Qual o que. Na geleia macunaímica, vinga o populismo, o poder é mafioso e a mídia, incluída a da internet, é a sua ferramenta. (Sem contar que Macunaíma não tem ideologia, está em todos os lugares.) Todos sabemos que as mazelas da política são antigas, mas nunca, antes, foram expostas em tamanha profundidade. Desse processo vão sobrar poucos para continuar na história. E quem não tem culpa no cartório toma o máximo de cuidados para não se deixar contaminar pelas pragas de nossa época, a dengue, a Chikungunya, a aids e os políticos de ficha suja na mira do Sergio Moro.


7 comentários

  1. quinta-feira, 12 de janeiro de 2017 – 18:21 hs

    Texto matador. Verve, inteligência e humor. Que bom quando um jornalista não é só um jornalista.

  2. JOHAN
    quinta-feira, 12 de janeiro de 2017 – 18:23 hs

    Caro FÁBIO, as noticias do açodamento do lançamento para definição desses nomes listados, até parece que existem interesses subalternos para com os nomes. Esses nomes estão ligeiramente riscados pelos eleitores, visto suas ligações políticas. O eleitor está vacinado com esse tipo de afirmação, e dará a resposta como deu em 2016. Há necessidade de aguardar os novos nomes de empresários, ou mesmo profissionais liberais que estão limpos e livres para anunciar que não estão comprometidos com os parlamentares e políticos oportunistas, que desejam apenas estar na crista da onda. Atenciosamente.
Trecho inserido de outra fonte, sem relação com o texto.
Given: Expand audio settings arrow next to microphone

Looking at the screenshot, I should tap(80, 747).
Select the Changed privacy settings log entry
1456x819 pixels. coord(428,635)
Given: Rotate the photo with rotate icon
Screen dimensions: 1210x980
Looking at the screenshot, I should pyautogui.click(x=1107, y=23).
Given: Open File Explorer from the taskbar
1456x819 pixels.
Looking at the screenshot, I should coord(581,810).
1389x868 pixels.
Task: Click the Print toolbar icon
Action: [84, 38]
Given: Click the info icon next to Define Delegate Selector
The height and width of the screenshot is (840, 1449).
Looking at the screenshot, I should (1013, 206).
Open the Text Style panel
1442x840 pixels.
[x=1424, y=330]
  3. quinta-feira, 12 de janeiro de 2017 – 18:23 hs

    Texto matador. Verve, inteligência e humor.

  4. HORA DA VERDADE
    quinta-feira, 12 de janeiro de 2017 – 22:46 hs

    Como os tempos mudam. Com um senso de RESPONSABILIDADE, quem diria, Tribunal de Contas “constata” que muitos municípios são inviáveis e precisam ser refundidos. Muitos destes “conselheiros atuais” foram vaquinhas de presépios do velho Anibal Kury na desenfreada corrida para criar municípios e comarcas afim de abocanhar mais cartórios. Nada mais farão – se conseguirem com a força da responsabilidade fiscal, corrigirem o erro que cometeram na AL, ao sempre votarem pela criação de novos e inviáveis municípios, muitas vezes deixando outros em dificuldades para manterem-se com a perda de arrecadação das áreas desmembradas.
    Sr. Amaral que passa a dirigir o TC tem noção clara desta calamidade destes municípios que se afundarão cada vez mais. TC um alerta. Logo muitos municípios lindeiros de Itaipu deixaram de receber aquela fatia dos famosos royalties e também engrossarão a fila dos pedintes. Não será fácil passar na AL uma lei de extinção ou fusão de municípios se o pedido não vier com o consenso dos próprios municípios. Ai que o TC tem um espaço para intervir com a prova técnica que convence. Faça isso Amaral e tua biografia será lembrada,

  5. FUI !!!
    sexta-feira, 13 de janeiro de 2017 – 5:08 hs

    Assim caminha a política. Suja, nojenta e cheio de conchavos. Não
    existem amigos e sim parceiros que hoje são importantes e amanhã
    com certeza descartáveis e nunca mais lembrados. Se podem viver
    assim, que sejam políticos…

  6. CLOVIS PENA - Sim, Fábio !
    sexta-feira, 13 de janeiro de 2017 – 5:57 hs

    O Paraná mostra, em realidade histórica, que parece dispor apenas de meia dúzia de candidatos a governantes e legisladores. Os mesmos.
    .
    Aqui, vemos quase vitalícios, em entidades fortes de representação sindical , cooperativas e esportivas.
    .
    Alguns, que já deveriam ter sido afastados pela lei , adonaram-se de postos de comando .
    Outros continuam ativos, cobertos pelo “segredo de justiça”, pelos infindáveis “recursos” e “apelações”, ou pelas “prescrições”.
    Onde estão os defensores do povo ?
    .
    O exemplo vem de cima. Lula vem aí ! Renan na CCJ ou ministro ! Simples assim !

  7. Doutor Prolegômeno
    sexta-feira, 13 de janeiro de 2017 – 11:52 hs

    O Paraná é o Piauí do Sul. Paraíso dos coronéis da roça nova, onde mandam os mesmos e seus descendentes, de pai para filhos e netos, há mais de cem anos. Todos pendurados no erário público, em cartórios, sinecuras régias e o bom bocado da coisa pública. Construíram fortunas à custa do poder público, dentro dele ou mandando nele. Nada de novo. Tudo de novo.